* **What to work on**
Transcribe word for word the lines below from the line with "Viewport: 1478px width, 812px height." through the line with "You are a computer-use agent. The", ends included.

(Collected data)
•••••

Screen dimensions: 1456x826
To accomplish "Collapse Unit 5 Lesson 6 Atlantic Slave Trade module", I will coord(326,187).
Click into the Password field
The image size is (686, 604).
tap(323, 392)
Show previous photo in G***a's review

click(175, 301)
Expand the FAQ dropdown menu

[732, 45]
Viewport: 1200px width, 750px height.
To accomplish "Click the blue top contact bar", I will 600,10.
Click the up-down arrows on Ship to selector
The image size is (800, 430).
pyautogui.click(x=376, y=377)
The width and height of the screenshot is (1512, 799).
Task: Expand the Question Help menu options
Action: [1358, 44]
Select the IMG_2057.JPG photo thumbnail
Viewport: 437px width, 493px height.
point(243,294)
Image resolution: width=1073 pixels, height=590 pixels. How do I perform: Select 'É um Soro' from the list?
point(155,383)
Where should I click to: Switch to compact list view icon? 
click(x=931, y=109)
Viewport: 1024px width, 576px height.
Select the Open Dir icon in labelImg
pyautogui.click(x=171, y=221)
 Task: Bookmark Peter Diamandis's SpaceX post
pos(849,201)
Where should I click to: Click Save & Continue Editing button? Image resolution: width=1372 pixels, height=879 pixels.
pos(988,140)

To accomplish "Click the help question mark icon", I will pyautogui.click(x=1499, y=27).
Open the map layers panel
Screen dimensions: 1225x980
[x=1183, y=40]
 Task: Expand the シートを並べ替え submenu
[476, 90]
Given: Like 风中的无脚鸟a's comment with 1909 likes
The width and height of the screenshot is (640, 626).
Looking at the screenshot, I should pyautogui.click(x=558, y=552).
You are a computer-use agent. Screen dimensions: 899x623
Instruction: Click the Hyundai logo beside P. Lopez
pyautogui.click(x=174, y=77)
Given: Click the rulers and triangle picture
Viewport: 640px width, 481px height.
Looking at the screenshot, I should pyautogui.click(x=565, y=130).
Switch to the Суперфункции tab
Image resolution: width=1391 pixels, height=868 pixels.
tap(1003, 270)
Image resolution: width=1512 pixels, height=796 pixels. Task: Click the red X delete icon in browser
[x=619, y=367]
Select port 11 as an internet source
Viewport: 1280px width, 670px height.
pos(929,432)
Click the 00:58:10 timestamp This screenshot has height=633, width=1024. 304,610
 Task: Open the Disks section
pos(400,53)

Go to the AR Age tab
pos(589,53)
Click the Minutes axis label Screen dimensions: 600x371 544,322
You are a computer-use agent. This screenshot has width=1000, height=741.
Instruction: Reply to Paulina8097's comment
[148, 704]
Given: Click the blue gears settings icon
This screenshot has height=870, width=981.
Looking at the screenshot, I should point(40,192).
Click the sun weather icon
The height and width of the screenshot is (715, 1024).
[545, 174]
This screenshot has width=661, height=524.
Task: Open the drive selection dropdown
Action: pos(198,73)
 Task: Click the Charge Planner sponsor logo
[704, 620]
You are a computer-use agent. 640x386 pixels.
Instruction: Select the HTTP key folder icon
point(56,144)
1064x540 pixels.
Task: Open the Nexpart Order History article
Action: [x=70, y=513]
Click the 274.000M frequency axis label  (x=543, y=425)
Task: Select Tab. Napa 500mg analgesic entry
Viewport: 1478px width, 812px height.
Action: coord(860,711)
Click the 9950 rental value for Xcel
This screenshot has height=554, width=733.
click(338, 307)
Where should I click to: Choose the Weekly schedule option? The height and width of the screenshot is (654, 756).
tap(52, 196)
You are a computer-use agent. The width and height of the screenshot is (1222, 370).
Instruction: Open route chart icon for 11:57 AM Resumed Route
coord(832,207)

•••••

* **Answer to this exercise**
Viewport: 1478px width, 812px height.
Action: coord(860,711)
Click the 9950 rental value for Xcel
This screenshot has height=554, width=733.
click(338, 307)
Where should I click to: Choose the Weekly schedule option? The height and width of the screenshot is (654, 756).
tap(52, 196)
You are a computer-use agent. The width and height of the screenshot is (1222, 370).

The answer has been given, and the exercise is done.